On a generation that learned to adapt before it learned to rest.
If I knew at 20 what I know today, there are certain things I would have done differently. Despite the tattoo I proudly carry on the inside of my arm — je ne regrette rien — I now realise there are, in fact, decisions I would have made otherwise. Not necessarily out of pure regret, but because time offers us a kind of lucidity that youth simply cannot possess.
I’ve had an extraordinarily rich life in experiences. Many wonderful. Others profoundly difficult — emotionally violent, even. But there has always been something in me drawn to unrest, intensity, strong emotions, and the almost romantic idea of living everything fully and absolutely. And there is something wonderfully intoxicating about that when you are young. There is an almost cinematic beauty to that way of moving through life, to the belief that feeling everything intensely is synonymous with truly living. The problem is that some of those experiences eventually demand payment later on.
At the same time, it would be intellectually dishonest to pretend that many of those very experiences were not precisely what shaped me. What made me who I am. And perhaps life is exactly that: a continuous process of reconstruction, where we lose parts of ourselves in order to gain others — not necessarily better or worse, simply different.
Professionally, especially, there are things I now see with an entirely different clarity. I never imagined reaching my forties and finding a landscape so unstable, so emotionally exhausting, and so structurally fragile — not only for myself, but for so many people of my generation. When I started my internship at Ogilvy & Mather, I was only 22 years old and holding a newborn son in my arms. I look back at that version of myself with a certain tenderness: insecure, filled with ambition and hope all at once, convinced I was standing at the beginning of a solid and promising journey.
And for a very long time, we all believed that. That working hard would be enough. That stability would eventually come. That there was some minimally proportional relationship between effort, competence and security. Then came the 2008 financial crisis — and everything that followed. Precarity slowly became normalised, instability became permanent, reinvention started being presented almost as a moral virtue, and living in a constant state of effort stopped being the exception and became a lifestyle.

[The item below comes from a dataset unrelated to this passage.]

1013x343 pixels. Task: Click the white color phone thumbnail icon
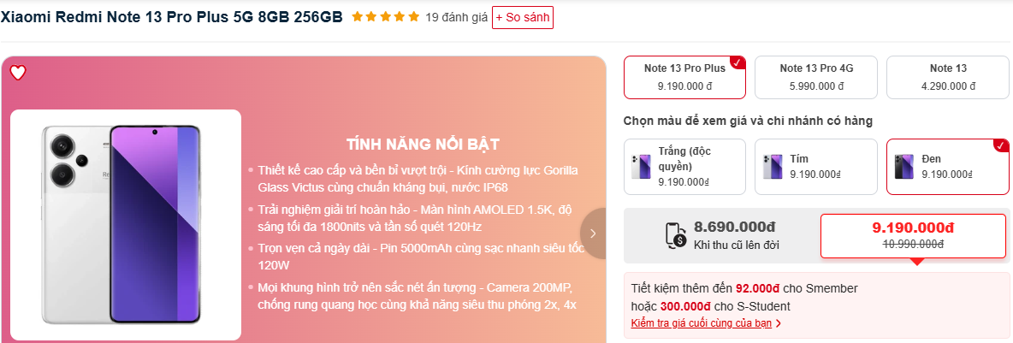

A few days ago, I wrote a piece titled How Many Times Is Too Many?, precisely in the context of launching yet another professional platform, another website, another attempt at reorganising what I do — condensing skills, experiences and identities into something remotely coherent and marketable. And while writing it, I found myself thinking about something deeply uncomfortable: how many times can a person reinvent themselves before they slowly begin losing their sense of self?
Because nowadays there is an almost obsessive glorification of constant reinvention. As though perpetual change were always a sign of evolution, emotional intelligence or adaptability. And of course, for a long time I romanticised that idea myself. The resilient woman. The person who falls and rises again. Who transforms pain into growth, crises into opportunity, chaos into reinvention.
It sounds inspiring. And sometimes it even is.
But there is a part of this narrative people rarely speak about: exhaustion.
Because reinventing ourselves once or twice throughout life may indeed be courage, maturity, or even freedom. The problem begins when adaptation stops being a choice and becomes a permanent condition of survival. When we are no longer changing because we want to, but because the world around us has become structurally unstable, unpredictable and emotionally exhausting.
And perhaps that is exactly what happened to our generation.
We spent decades being told we needed to be flexible, reinvent ourselves, acquire new skills, create side projects, develop multiple professional identities, turn hobbies into income streams, passions into personal brands, and instability into an inspiring narrative. And slowly, we began confusing psychological health with the ability to endure everything.
There are people who spend so many years surviving emotionally, professionally and financially that they no longer know how to exist outside that state. They become specialists in adaptation. In endurance. In carrying on despite everything. The strong one. The one who fixes things. The one who always finds a way.
But nobody truly talks about the moment when we no longer want to be resilient. Not out of weakness. Not out of defeat. Simply out of exhaustion.
Because living in a permanent state of reinvention almost always means living with the constant sensation of provisional ground beneath your feet. It means fear. Psychological wear and tear. The absence of that quiet stability human beings need in order to truly rest — not only physically, but emotionally.
There is something almost violently invisible in this contemporary idea that we should always be prepared to start over from scratch. As though an infinite capacity for reconstruction were the highest form of personal evolution, when in reality it is often nothing more than a sophisticated survival mechanism.
And perhaps that is why there are so many highly functional people today who are also profoundly tired. People who continue to work, produce, create, solve, perform strength — while deep down they are simply exhausted from having to constantly summon yet another version of themselves capable of surviving the next impact.
The romanticisation of resilience makes us forget that human beings also need stability, predictability, emotional rest, and spaces where they are not permanently reinventing themselves simply to survive.
Perhaps true freedom does not lie in our ability to endlessly begin again.
Perhaps it lies, finally, in being able to stay.